SXSW 2015: Robots, Algorithms Infiltrate The News Business, Selecting Stories And Writing Them
AUSTIN, Texas -- Three years ago, media companies told Automated Insights CEO Robbie Allen that they didn’t think it was possible to have robots or software write news articles. On Sunday, Allen predicted that every single major news organization will roll out at least one kind of automated product by the end of the year “just to stay relevant.”
“It’ll become pervasive,” Allen said.
Allen delivered his remarks during “When Robots Write the News, What Will Humans Do?” -- a conversation between Allen and Lou Ferrara, the vice president of sports, entertainment and business news at the Associated Press, who has worked together with Allen to bring automation into certain parts of his vast news organization. Last July, the two companies announced that Wordsmith, a program developed by Automated Insights, would be working with data shaped by Zacks Investment Research to write quarterly earnings stories. Earlier this month, the companies announced they would work with NCAA data to begin writing certain kinds of college baseball and basketball recaps next year.
Both emphasized that the steps ahead in the move toward automation in the news business are numerous. "We're still at the infancy of this," Ferrara said, though he added he expects to build quickly on the foundation that’s been laid. "By the end of the year, we want to come away with three or four types of automation that are clear wins," Ferrara said.
At the moment, the kinds of stories that Wordsmith can write are limited. It is designed to draw on what is called structured data, or information that is presented in a consistent, formalized way, like formatted quarterly earnings data, or a box score from a sporting event. Wordsmith is not designed to do things such as summarize speeches or review movies or explain what happened at a crime scene.
Yet, even in this limited context, Wordsmith offers the AP’s newsroom staff a reprieve from one of the most frustrating kinds of work. The earnings story is in many ways a relic of an earlier era of the news business, one which, Ferrara says, reduces his reporters to “data processors.”
Ferrara told panel attendees that Wordsmith freed up 20 percent more time for his business reporters to focus on other kinds of work, thereby offering readers and AP clients a higher-quality product.
“The bar is going to continue to get raised in this business,” Ferrara said of automation.
Influencing Editors
But automation’s influence already extends well past the writing process. At a separate panel, “Data-Driven Strategy Versus Editorial Gut Instinct,” panelists discussed how many top media brands are already using automated digital tools to shape their editorial strategy and thinking: Dataminr surfaces topics gathering popularity on social media, CrowdTangle highlights what’s working on sites run by competitors, and Parse.ly unpacks how certain pieces of content perform in certain contexts.
Though many of these companies are barely a couple years old, they are already standard tools of the trade. CrowdTangle, still in private beta, is already in use by most of the country’s top publishers, because it offers them easily digestible ways to maximize profits with their content. "Every editor now has to be a business strategist every single day," Danica Lo, the digital editor-at-large for Glamour.com and the former executive editor of Epicurious, said.

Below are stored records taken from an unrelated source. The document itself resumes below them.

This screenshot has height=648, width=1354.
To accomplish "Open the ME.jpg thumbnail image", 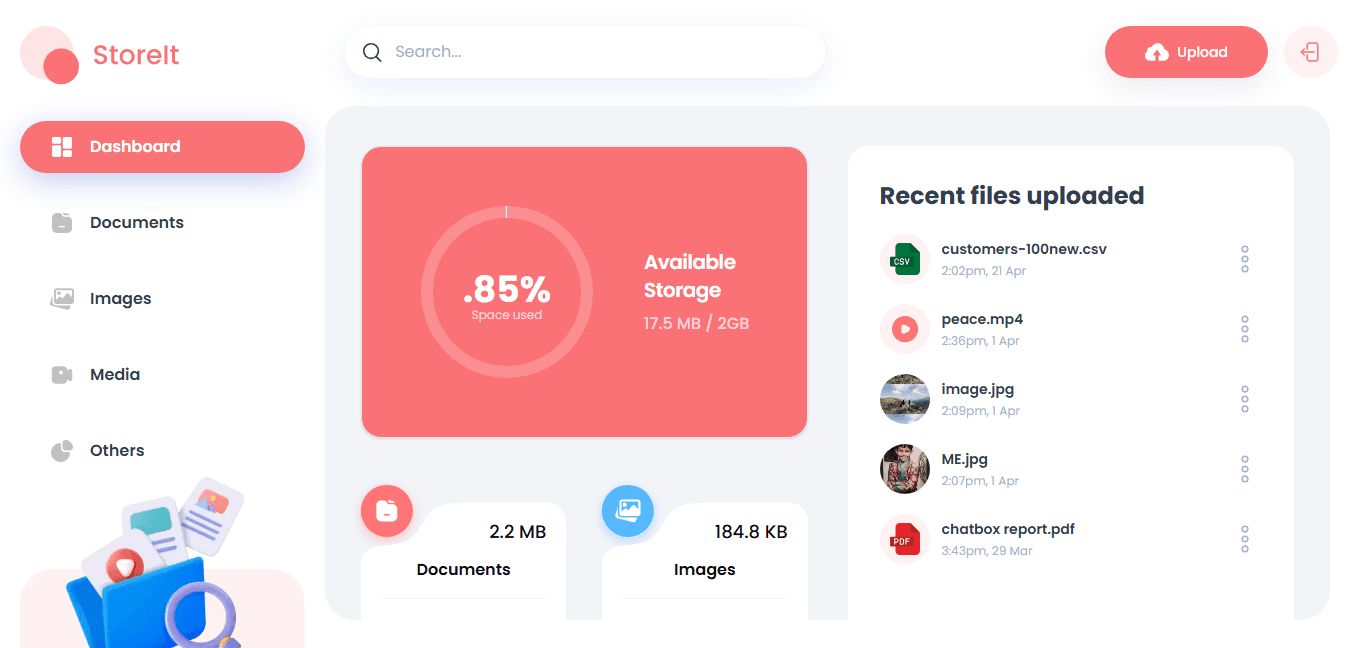I will coord(904,469).
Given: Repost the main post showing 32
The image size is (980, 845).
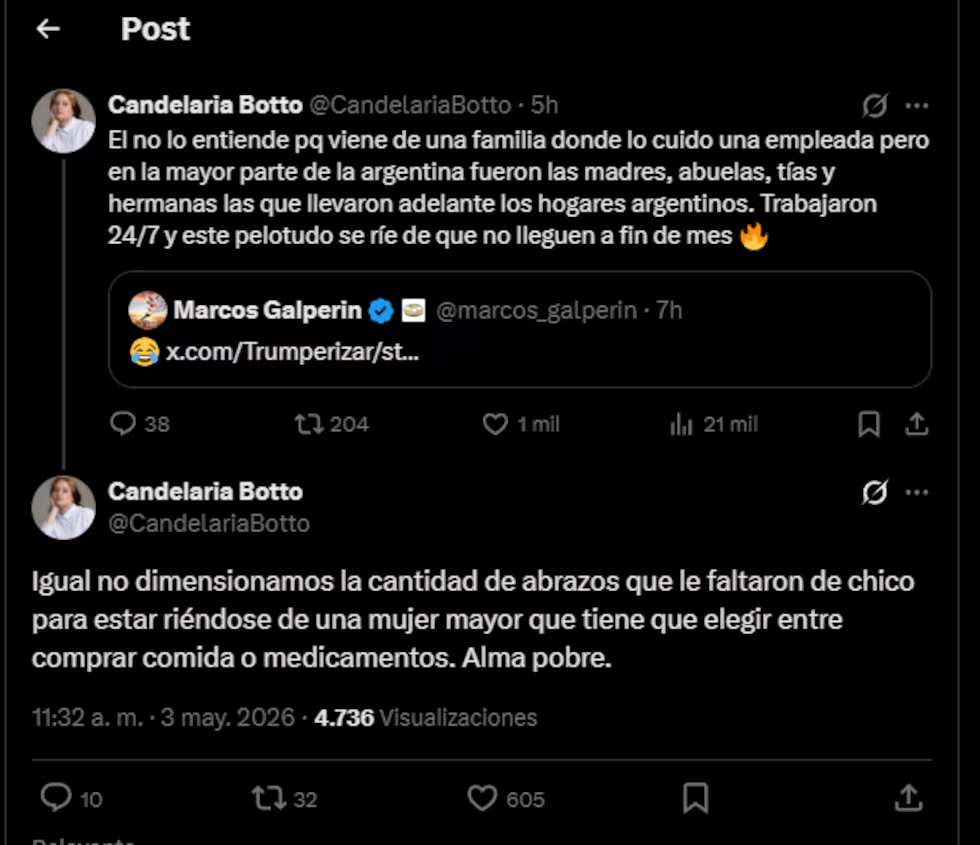Looking at the screenshot, I should pos(269,799).
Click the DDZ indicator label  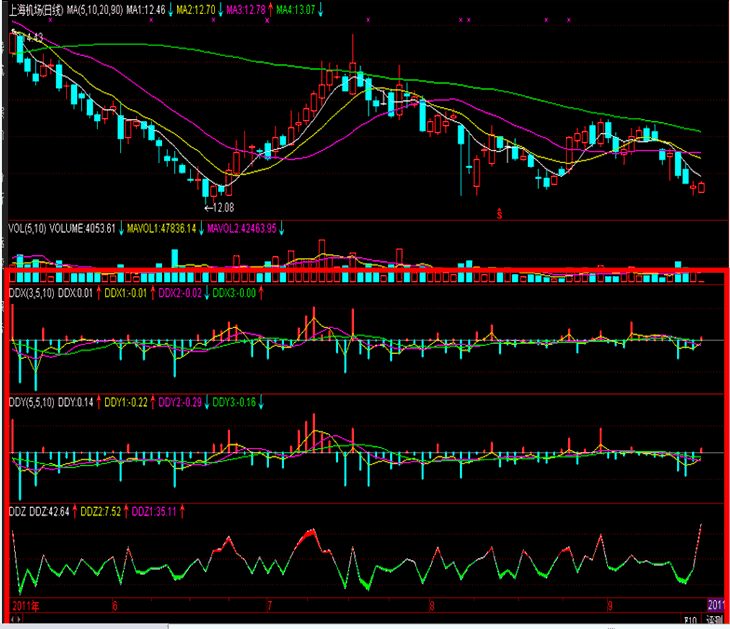17,510
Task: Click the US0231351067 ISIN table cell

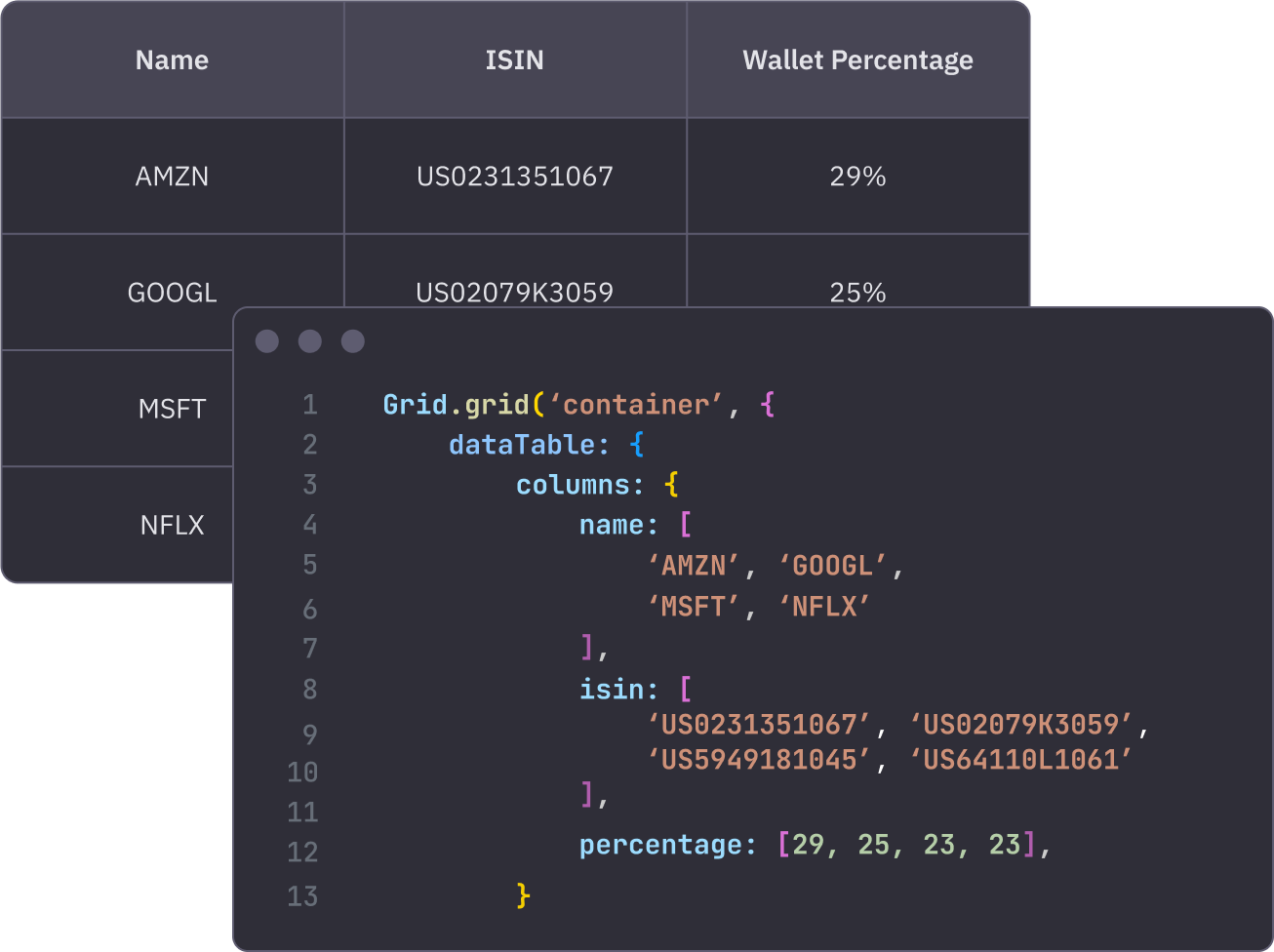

Where once editors simply used tools like Google Analytics to track how well sites or pages performed over the course of a week or a month, they are now expected to win news cycles that last just hours by delivering content they know is going to hit big on social networks and among the site's readership.
That’s where the robots come in.
“The conversation about data is happening earlier in the editorial process,” Elizabeth White, the head of strategy at Poshly and the former vice president and general manager of Entertainment Weekly’s website, said. “When you have limited resources, it's tempting to turn over your editorial strategy to an algorithm,” she added.
Sea Of Sameness
Poring carefully over the data these tools surface can sometimes lead editors to unlikely mother lodes of traffic. Jessica Novak, the content strategist at Refinery29, credited careful data analysis for her publication’s decision to put a huge amount of editorial energy into covering Kendall Jenner, back before the young model had become a high-profile figure.
Editors and data experts at R29 noticed posts about Jenner always outperformed expectations, creating a positive feedback loop that wound up brightening Jenner’s star and providing another reliable source of good traffic for the site. "Now we've integrated her into all of our categories," Novak said.
Yet these tools are not always used so carefully. Many editors use them superficially or without a great deal of rigor. And because so many media companies use the same ones, they often wind up pouncing on the same stories at the same time, leading to nearly instant saturation. “I needed to shut down my feeds when #TheDress happened,” Poshly’s White said of a notorious recent example.
Because of the effectiveness of the tools, panelists Sunday expect that their influence will only grow. Many of them hope that as they grow, the level of sophistication brought to bear on them increases as well. “I would love to see publishers looking more for outliers as part of their programming strategy,” White said. “That's what the data is for.”